(Materials provided):
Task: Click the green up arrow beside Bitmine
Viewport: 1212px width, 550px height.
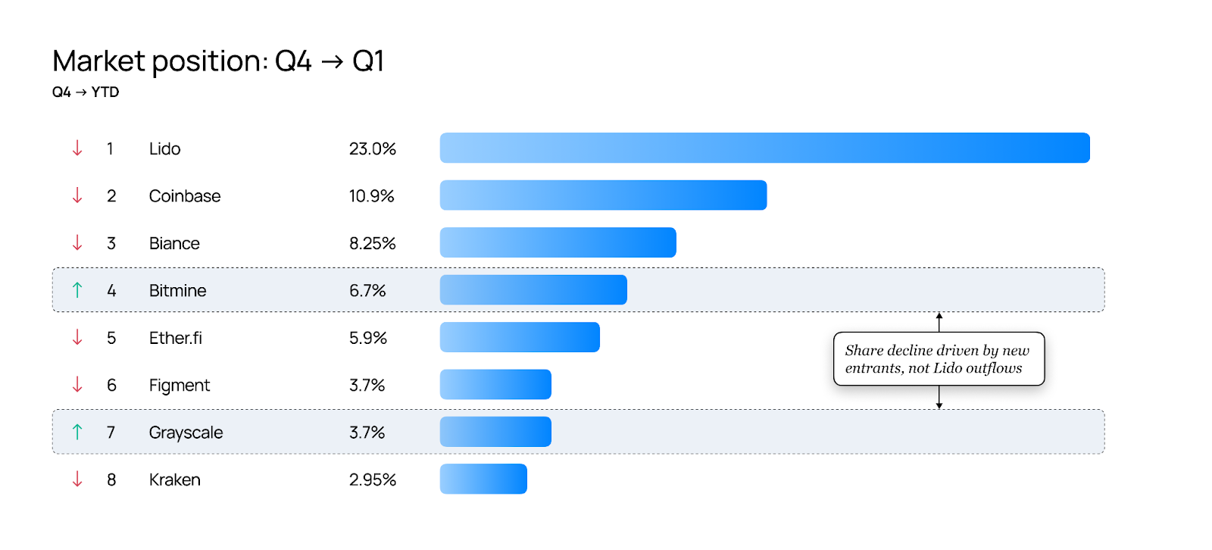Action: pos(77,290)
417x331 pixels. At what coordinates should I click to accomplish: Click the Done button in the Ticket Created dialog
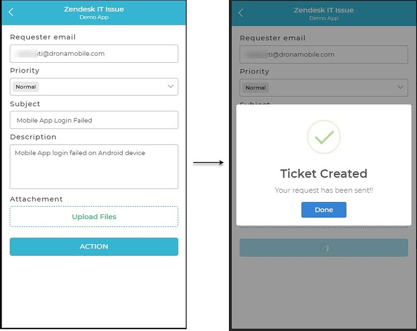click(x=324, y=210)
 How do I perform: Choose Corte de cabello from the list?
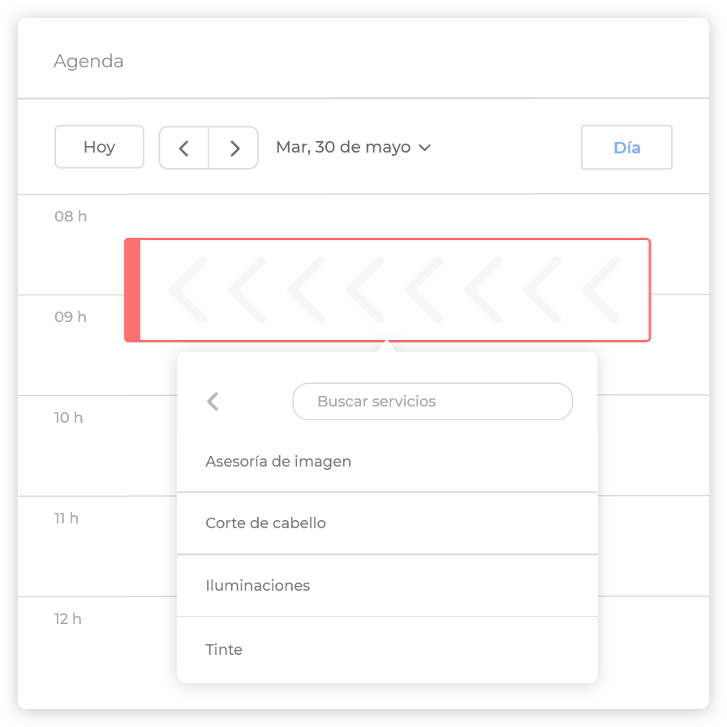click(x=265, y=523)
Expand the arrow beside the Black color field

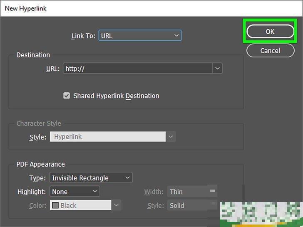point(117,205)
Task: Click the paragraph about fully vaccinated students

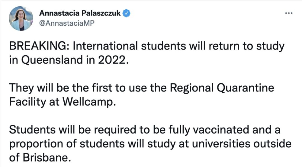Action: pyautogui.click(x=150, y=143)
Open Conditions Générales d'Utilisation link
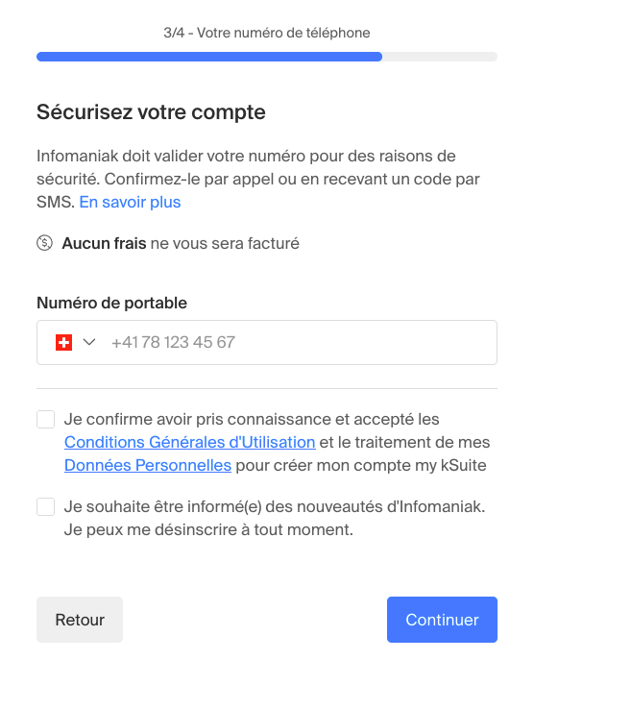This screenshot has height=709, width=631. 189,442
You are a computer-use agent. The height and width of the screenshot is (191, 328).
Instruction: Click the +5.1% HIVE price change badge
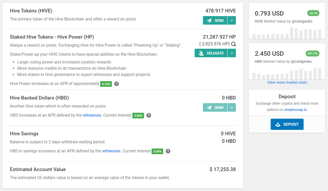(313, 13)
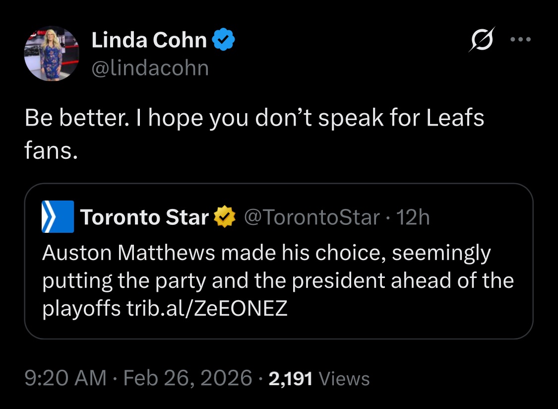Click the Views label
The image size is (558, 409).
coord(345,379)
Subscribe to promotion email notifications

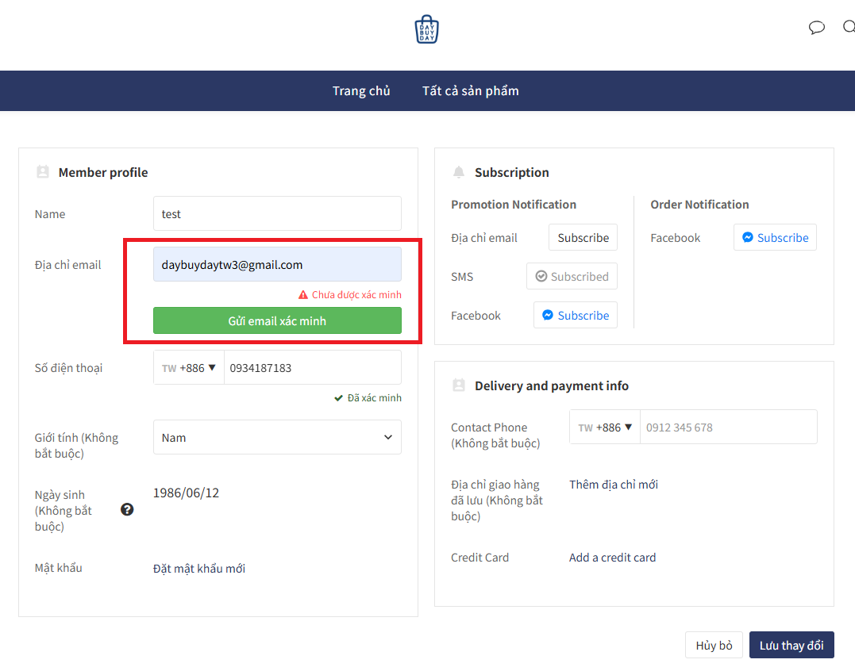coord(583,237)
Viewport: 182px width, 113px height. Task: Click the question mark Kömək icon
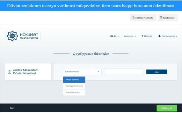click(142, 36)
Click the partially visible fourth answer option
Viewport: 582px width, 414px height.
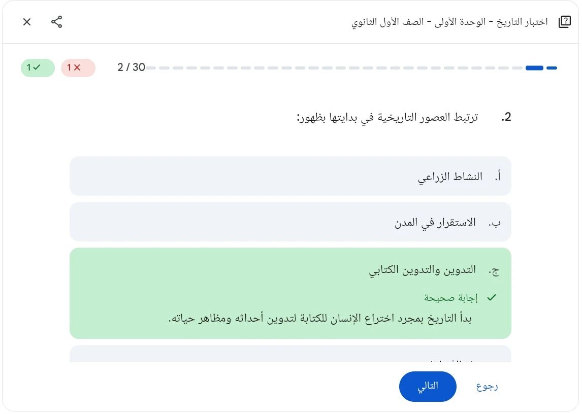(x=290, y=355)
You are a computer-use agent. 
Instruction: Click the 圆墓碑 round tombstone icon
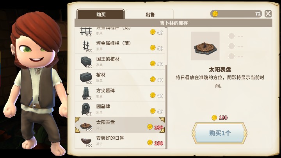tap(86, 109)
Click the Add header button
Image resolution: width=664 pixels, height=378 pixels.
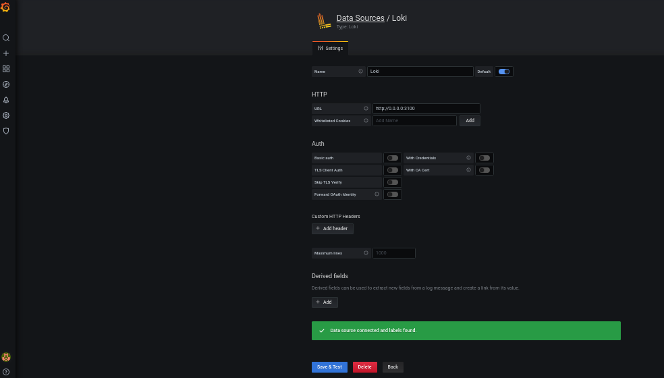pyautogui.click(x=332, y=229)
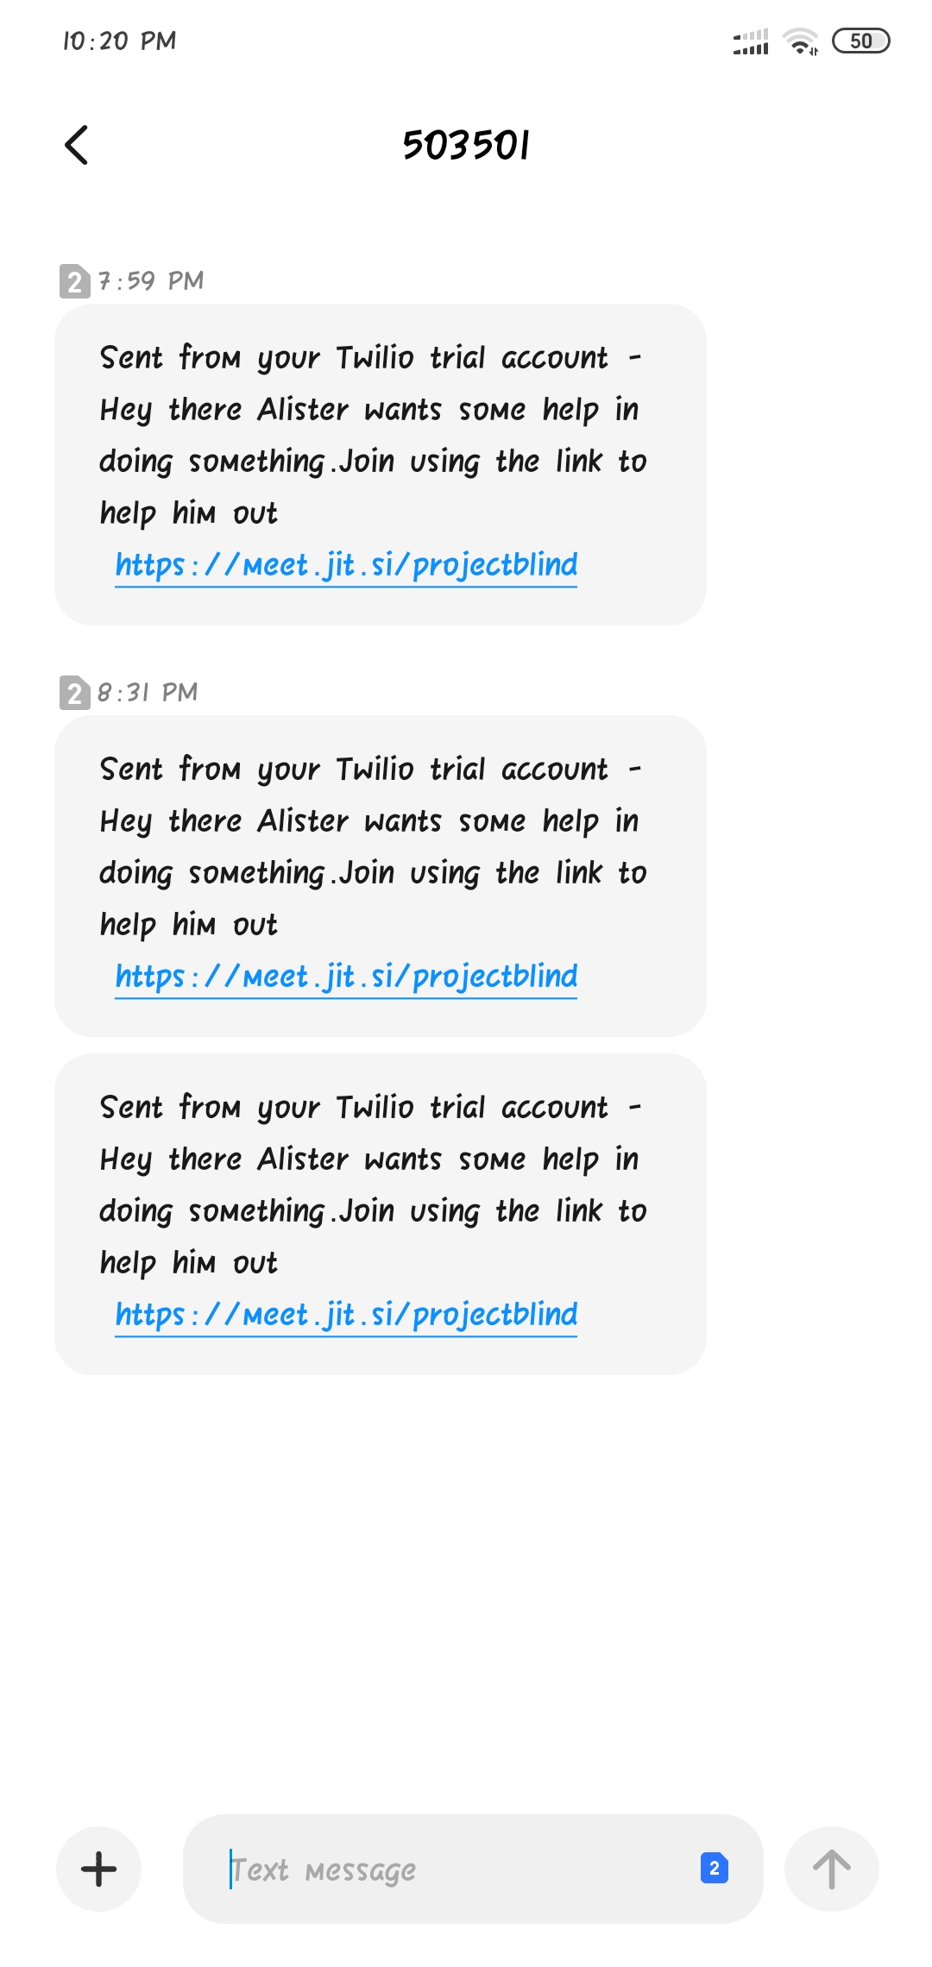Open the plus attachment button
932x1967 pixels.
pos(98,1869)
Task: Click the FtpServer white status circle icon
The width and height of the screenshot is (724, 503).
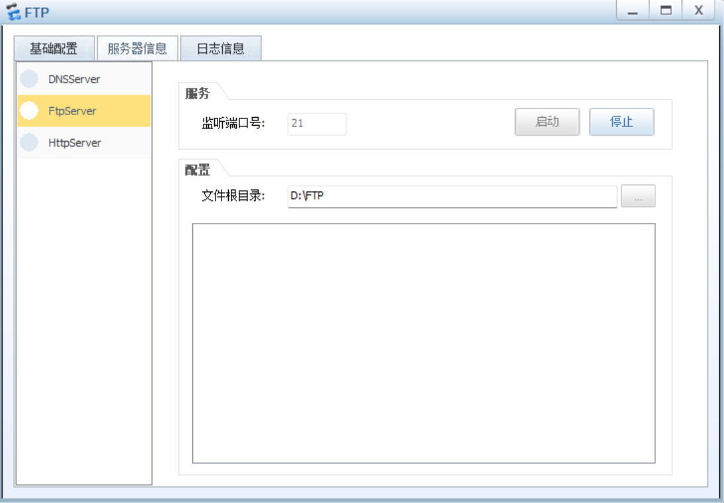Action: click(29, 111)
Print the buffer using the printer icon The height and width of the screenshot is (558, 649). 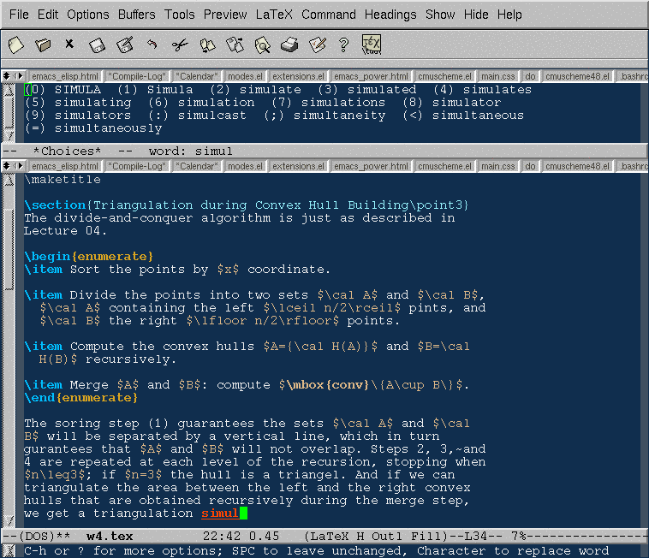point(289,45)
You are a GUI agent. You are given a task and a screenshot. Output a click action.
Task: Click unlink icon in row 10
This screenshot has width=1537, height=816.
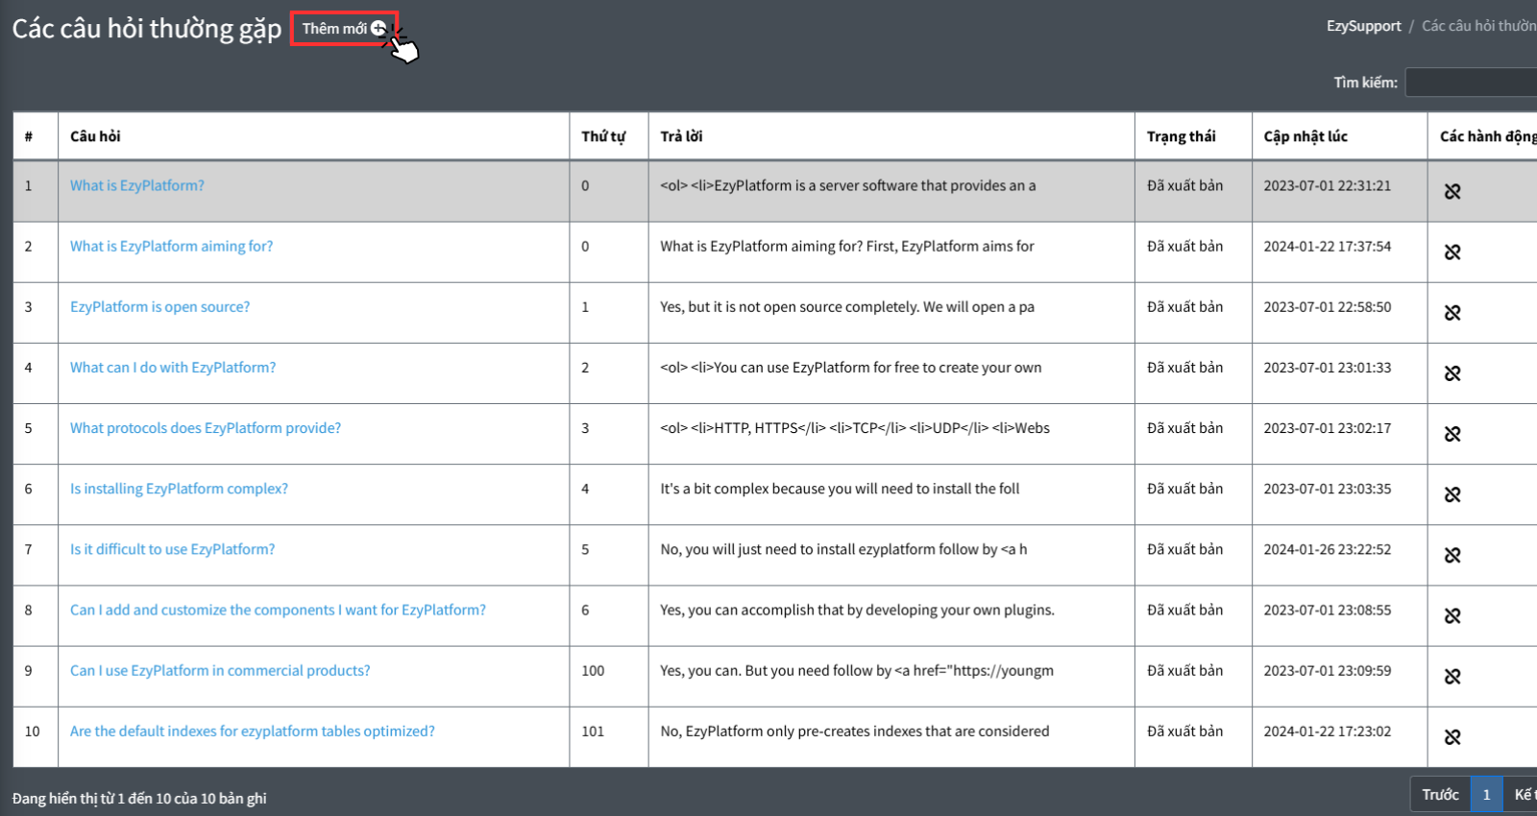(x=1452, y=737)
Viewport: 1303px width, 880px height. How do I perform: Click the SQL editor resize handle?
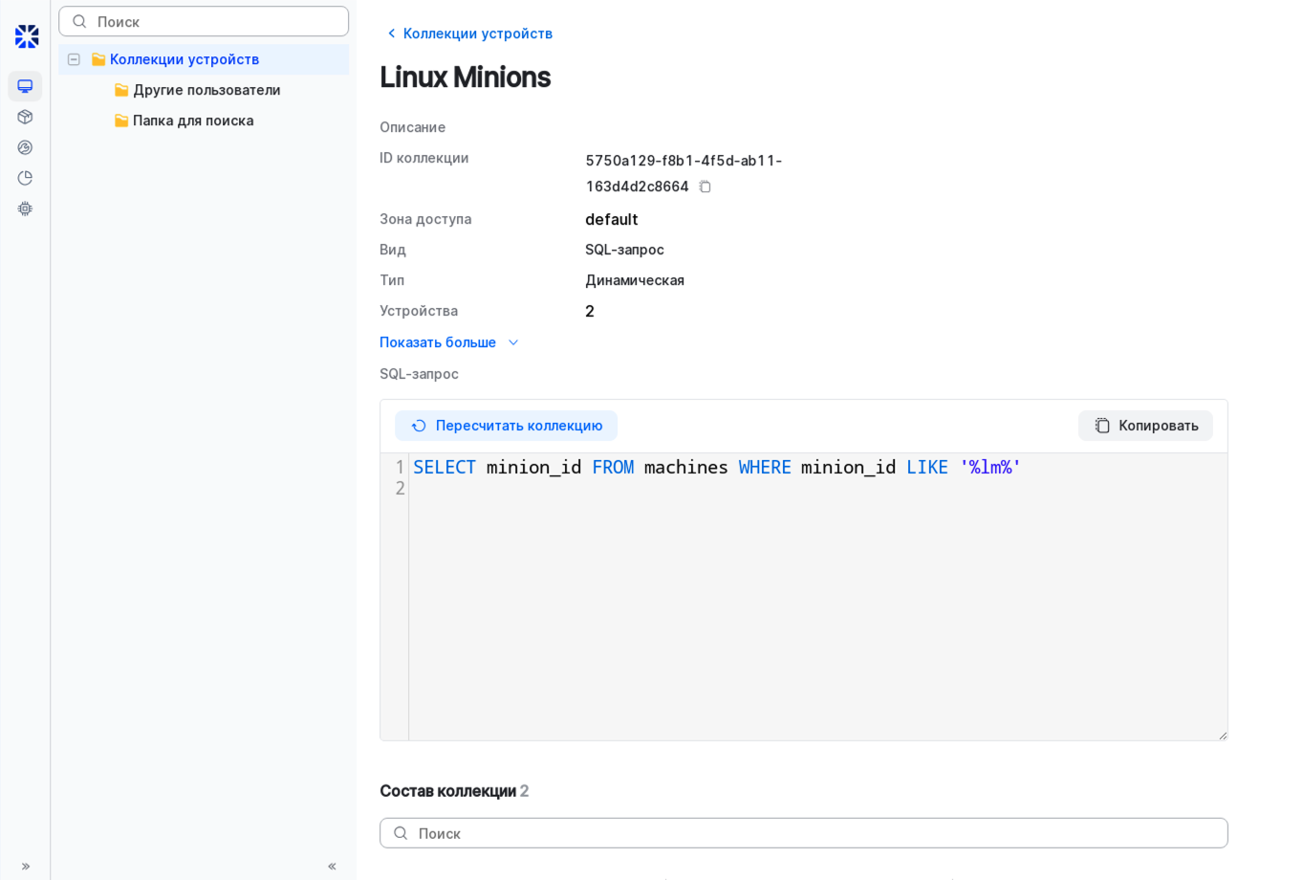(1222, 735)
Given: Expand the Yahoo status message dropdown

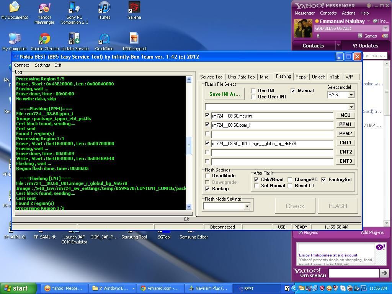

(Aim of the exercise):
Restate the lines above from the one containing "Task: Click the paragraph" through the one containing "Click the partially", inclusive, exactly and without pictures.

(Worked solution):
Task: Click the paragraph about fully vaccinated students

Action: pyautogui.click(x=150, y=143)
Open Conditions Générales d'Utilisation link
This screenshot has height=709, width=631. 189,442
You are a computer-use agent. The height and width of the screenshot is (191, 328).
Instruction: Click the +5.1% HIVE price change badge
(313, 13)
Click the Views label
The image size is (558, 409).
coord(345,379)
Subscribe to promotion email notifications

coord(583,237)
Viewport: 182px width, 113px height. Task: Click the question mark Kömək icon
click(142, 36)
Click the partially visible fourth answer option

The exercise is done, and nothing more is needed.